Levey v. Higginson

Crosby, J.

This is an action to recover the amount of a . promissory note for $3,000. The note was secured by a second mortgage on real estate; both were given by the defendant to Rachel Levey, the plaintiff’s wife, and by mesne assignments transferred to the plaintiff who, through one Harpas (to whom the note and mortgage had been assigned for the purpose of foreclosing the mortgage) began foreclosure proceedings, the sale to be held on January 11, 1927. The defendant admitted the making of the note, that there was default in payments on the first and second mortgages, and that the plaintiff had a right to foreclose the second mortgage ; but alleges bad faith of the plaintiff in the foreclosure proceedings, and that, by reason of such bad faith, the defendant suffered damage which he is entitled to recoup in this action.

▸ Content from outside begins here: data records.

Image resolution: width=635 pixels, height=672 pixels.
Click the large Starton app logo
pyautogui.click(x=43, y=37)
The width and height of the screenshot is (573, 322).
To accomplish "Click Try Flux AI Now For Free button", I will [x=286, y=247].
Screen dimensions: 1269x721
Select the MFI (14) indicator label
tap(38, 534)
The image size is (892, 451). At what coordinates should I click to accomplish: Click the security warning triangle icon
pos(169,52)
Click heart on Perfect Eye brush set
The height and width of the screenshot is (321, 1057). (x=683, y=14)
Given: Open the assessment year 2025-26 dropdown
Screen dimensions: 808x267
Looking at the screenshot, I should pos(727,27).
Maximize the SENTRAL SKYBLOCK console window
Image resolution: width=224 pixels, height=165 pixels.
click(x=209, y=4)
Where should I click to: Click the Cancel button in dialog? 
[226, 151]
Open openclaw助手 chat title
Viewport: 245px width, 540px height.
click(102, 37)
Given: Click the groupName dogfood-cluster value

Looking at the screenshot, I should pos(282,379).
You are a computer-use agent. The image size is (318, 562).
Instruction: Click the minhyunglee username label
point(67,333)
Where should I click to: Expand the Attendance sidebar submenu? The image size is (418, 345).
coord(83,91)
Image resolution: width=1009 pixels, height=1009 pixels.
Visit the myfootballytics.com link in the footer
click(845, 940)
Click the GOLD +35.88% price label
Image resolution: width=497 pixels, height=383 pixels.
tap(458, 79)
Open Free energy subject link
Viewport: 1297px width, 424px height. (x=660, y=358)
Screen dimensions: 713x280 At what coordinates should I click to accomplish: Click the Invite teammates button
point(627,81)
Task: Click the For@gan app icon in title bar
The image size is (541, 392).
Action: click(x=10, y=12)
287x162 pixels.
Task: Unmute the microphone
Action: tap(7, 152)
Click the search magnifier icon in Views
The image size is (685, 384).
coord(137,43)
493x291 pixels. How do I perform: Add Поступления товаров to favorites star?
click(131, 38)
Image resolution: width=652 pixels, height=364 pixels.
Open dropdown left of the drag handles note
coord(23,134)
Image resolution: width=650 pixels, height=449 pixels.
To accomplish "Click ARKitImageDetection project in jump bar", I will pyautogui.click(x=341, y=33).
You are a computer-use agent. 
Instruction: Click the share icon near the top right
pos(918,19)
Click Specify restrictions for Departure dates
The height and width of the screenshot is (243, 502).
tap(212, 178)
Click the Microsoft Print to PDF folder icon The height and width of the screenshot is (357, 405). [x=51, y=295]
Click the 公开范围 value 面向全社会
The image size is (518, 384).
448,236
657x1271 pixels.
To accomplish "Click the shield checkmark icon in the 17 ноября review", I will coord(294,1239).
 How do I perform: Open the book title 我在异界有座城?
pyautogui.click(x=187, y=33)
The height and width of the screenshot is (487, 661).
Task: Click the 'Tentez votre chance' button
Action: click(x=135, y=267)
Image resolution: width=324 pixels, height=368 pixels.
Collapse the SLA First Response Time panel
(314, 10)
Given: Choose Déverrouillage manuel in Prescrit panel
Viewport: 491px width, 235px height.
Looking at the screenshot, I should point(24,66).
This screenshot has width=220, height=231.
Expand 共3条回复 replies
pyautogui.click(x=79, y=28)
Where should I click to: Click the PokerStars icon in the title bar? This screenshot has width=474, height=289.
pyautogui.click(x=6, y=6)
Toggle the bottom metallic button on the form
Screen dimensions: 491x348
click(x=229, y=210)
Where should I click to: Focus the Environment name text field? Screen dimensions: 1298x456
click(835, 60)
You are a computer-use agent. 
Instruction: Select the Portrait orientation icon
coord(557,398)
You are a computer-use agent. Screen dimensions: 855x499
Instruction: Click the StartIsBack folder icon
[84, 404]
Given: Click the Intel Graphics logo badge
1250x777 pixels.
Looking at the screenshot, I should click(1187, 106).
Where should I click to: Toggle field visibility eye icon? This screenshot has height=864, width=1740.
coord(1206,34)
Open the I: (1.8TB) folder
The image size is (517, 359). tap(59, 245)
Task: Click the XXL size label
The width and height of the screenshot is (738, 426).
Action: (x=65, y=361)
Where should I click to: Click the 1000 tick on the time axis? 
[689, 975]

At the close of the evidence a motion filed by the plaintiff that a verdict be directed in his favor was denied, subject to his exception.

The defendant testified that, on January 10,1927, the day before the sale, and while he was vacating the premises and was removing his furniture therefrom, the plaintiff asked him what he was moving for, and he replied that as the mortgage was being foreclosed that was all there was to do; that the plaintiff then said, “if you haven’t got any money now, won’t you ever have any money?” and the defendant said, “Yes, of course, I will,” and to the plaintiff’s question “Well, when will you have some money?” the defendant answered “when the mortgage comes due in November”; that the plaintiff told the defendant that all he wanted was his money, and that if the defendant was going to have money in November “why didn’t he stay and pay him (the plaintiff) the carrying charges, and that he (the plaintiff) would sell the house back to the defendant in November for just what he had in it. . . that all he wanted was his money back”; that in the evening of the same day the defendant called upon the plaintiff and asked him how much he figured he had in the property, and *384was told it was about $17,500 or $18,000, and that the carrying charges were $110 a month; that the defendant said, “you are willing to let me live there until next November if I pay you $110 a month in the meantime, and sell me the , property the first of November for $18,000? ” and the plaintiff said “Yes”; that the defendant then said “‘all right then, I won’t make any effort to bid that property in tomorrow, and you will bid it in, and I will continue to five there, and I will pay you $110 a month until next November, and then you will sell me the property back for $18,000?’ He said, ‘Yes. ... There is no question about it. We understand each other perfectly.’ ”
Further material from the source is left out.